§ EXCERPTED PASSAGE:
_ _ _ _ _
Clock Edge notation

andyesquire@hotmail.com wrote:

A simplified example is shown below, COMB_B process contains the latch
and does some trivial calculation. Whereas COMB_A does the same
calculation, but without a latch, and a lot slower.
Signal 'latch' is missing in the sensitivity list. This could cause
differences in simulation results (RTL versus synthesis).

Or is there is a way to make XST avoid inferring two lots of (a_reg -
b_reg) logic in COMB_A? It's this logic that causes the 50Mhz hit and
why I used a latch COMB_B.
Just make it a signal, assigned by a concurrent signal assignment:

latch <= std_logic_vector(signed(a_reg) - signed(b_reg));
COMB_B : process (x_reg,a_reg,b_reg,d_reg) is
begin
if d_reg = '1' then
...
_ _ _ _ _
§ EXERCISE OBJECTIVE: In the clock edge notation post, what could result from signal 'latch' missing from the sensitivity list? The rows come from a separate source unrelated to the clock edge notation post.

§ RECORDS PROVIDED:
_ _ _ _ _
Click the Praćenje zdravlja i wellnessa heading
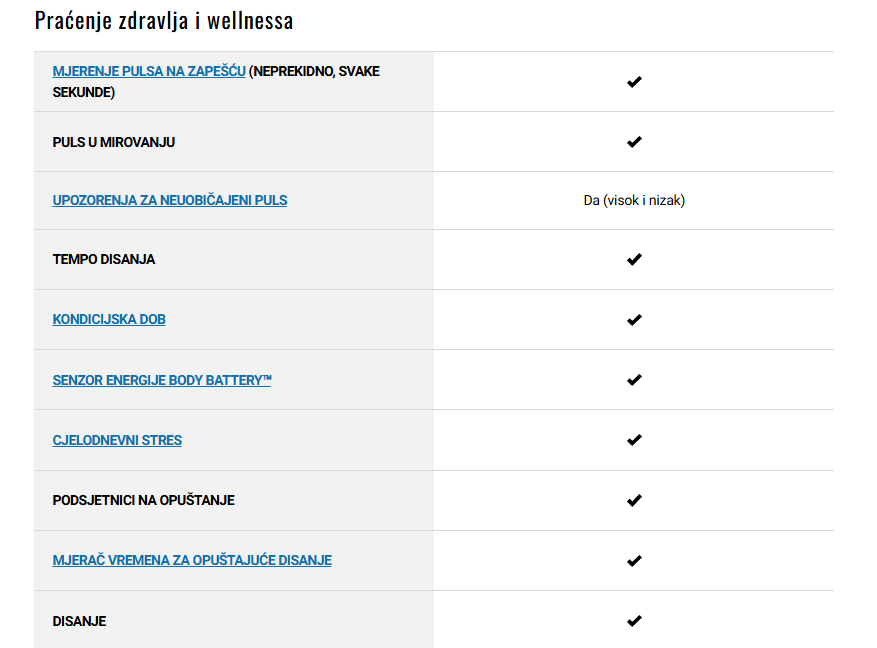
_ _ _ _ _
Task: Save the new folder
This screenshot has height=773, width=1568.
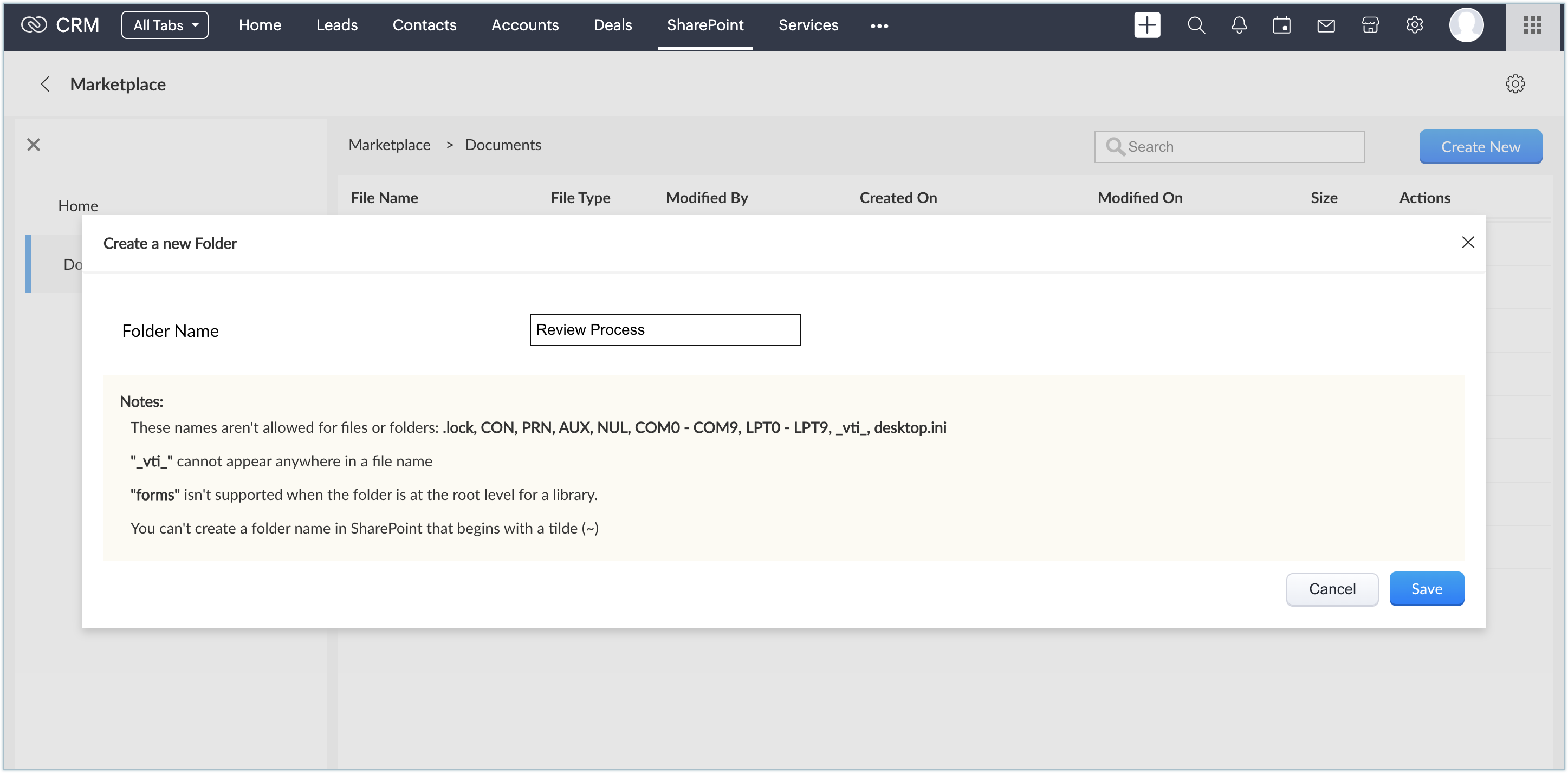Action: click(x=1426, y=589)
_ _ _ _ _
§ COMPLETE ANSWER: Differences in simulation results (RTL versus synthesis).